As early as November 1939, shortly after the Wehrmacht occupied Warsaw, an attempt was made to concentrate some of the city's Jews in a special quarter. SS (Schutzstaffel) officials issued a directive in the name of the Warsaw's German military commander, ordering the Judenräte (the council that the Germans had appointed to deal with Jews' affairs) to concentrate the Jews in a special quarter within three days. The directive, however, was cancelled and planning of the Warsaw ghetto did not begin until early 1940. The Nazi occupation authorities in Warsaw justified the need to intern the Jews in a sealed ghetto by claiming that the Jews were spreading disease, endangering the population's health, engaging in speculation and black-market commerce, and exerting a pernicious influence on society at large. Jews, then, were to be isolated until a comprehensive territorial solution to the "Jewish problem" could be found, whereupon all the Jews would be deported.

On 14 October 1940 the German Warsaw District governor, Ludwig Fischer, issued the directive establishing the ghetto and published a list of the streets that the ghetto would include. Some three hundred thousand Warsaw Jews, along with many Jewish refugees who had streamed into the capital from elsewhere in Poland, were to relocate to the designated area by 1 November. The deadline was later extended to 15 November. About 30 percent of Warsaw's population was compressed into an area comprising less than 2.5 percent of the municipal territory. Only seventy-eight of Warsaw's eighteen hundred streets were allotted to the ghetto, which was encased in a brick wall with a circumference of eleven miles and a height, in most places, of ten feet, topped with concertina wire.

The establishment of the ghetto tumbled Warsaw into chaos. It displaced some 115,000 Poles and 140,000 Jews from their homes. Poles tried to intervene with the German authorities to minimize the harm to their population, but many Jews had to relinquish spacious dwellings and businesses or sell them for a pittance because they were outside the area where Jews were allowed to live. The ghetto wall also created problems for public transit, municipal electricity and water systems, garbage removal, burial, and other services. Few buildings in the ghetto had even minimal sanitation facilities; the inhabitants used common conveniences in the yards. By the end of 1940, housing congestion in the ghetto climbed to 332,800 people per square mile and 7 or 8 to a room.

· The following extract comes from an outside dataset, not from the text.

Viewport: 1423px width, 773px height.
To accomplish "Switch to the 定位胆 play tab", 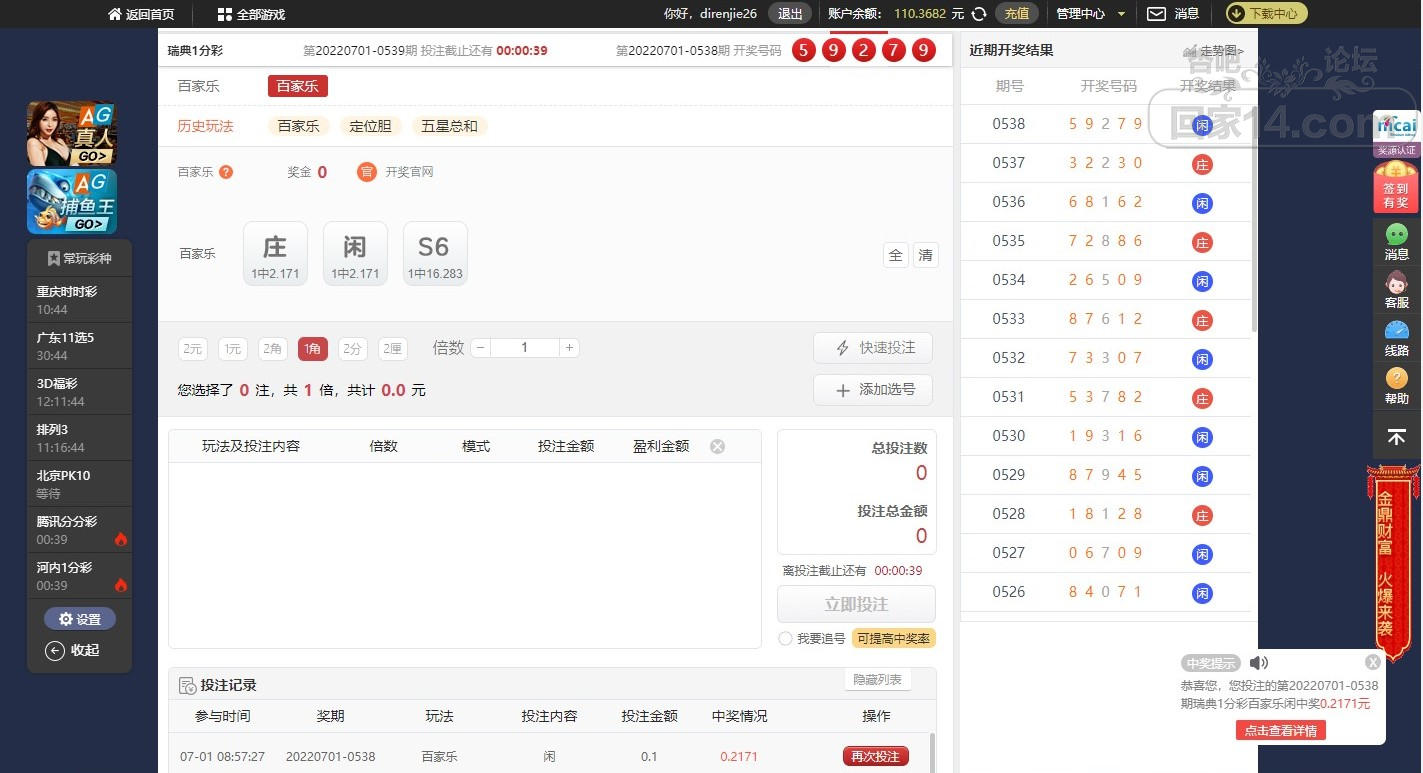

The ghetto's population mounted steadily as Jewish deportees and evacuees from elsewhere were sent there. In the spring of 1941, the population was 450,000. The German authorities in charge of the ghetto were not prepared to support such a large number of people, most of whom had been cut off from their sources of livelihood and many of whom were refugees, deprived of their homes and property with no way to make a living. During 1941 some 43,000 Jews, about 10 percent of the ghetto population, died of diseases that traced back to hunger, poor sanitary conditions, and the almost total lack of medical care. Had this mortality rate continued, the population of the Warsaw ghetto would have been wiped out within five years.

In April 1941 the Germans decided that as long as the Jews were interned in the ghetto ways would have to be found to provide them with enough food to stay alive, since epidemics were endangering the entire city. Max Bischof, an economist and banker from Vienna, was placed in charge of making the ghetto more productive. Workshops were opened inside the ghetto and the number of Jews working outside the ghetto increased.

This small change in policy, however, did not bring the ghetto enough food to sustain its population. An alternative economic system developed, based on extensive smuggling between the ghetto and the "Aryan" part of Warsaw, mainly of basic foods such as flour, potatoes, and wheat, but also of some luxuries. Smuggling took place around the clock through the ghetto gates, over the walls, and along various channels that networks of Jews and Poles had established. In addition to organized, professional smuggling, individual adults, young people, and children slipped outside the walls in an attempt to feed themselves and their families. Often they were captured by German or Polish police and severely punished.

Adam Czerniaków, an engineer and an activist in Warsaw economic circles before the war, was appointed chairman of the Judenräte, whose responsibilities included housing and food supplies, social services, and collection of the taxes imposed on the Jewish population. Apart from its role in managing life in the ghetto, the Judenräte had the task of carrying out German directives, from providing forced laborers for service in town or labor camps to raising funds and handing over Jewish property. A Jewish Order Service, established at the Germans' behest under Józef Szeryńki, a former Polish police officer and an apostate Jew, operated alongside the Judenräte and had more than 1,600 members at its peak. Its duties were to maintain order in the ghetto streets and gates and perform tasks that the Germans assigned to the Judenräte.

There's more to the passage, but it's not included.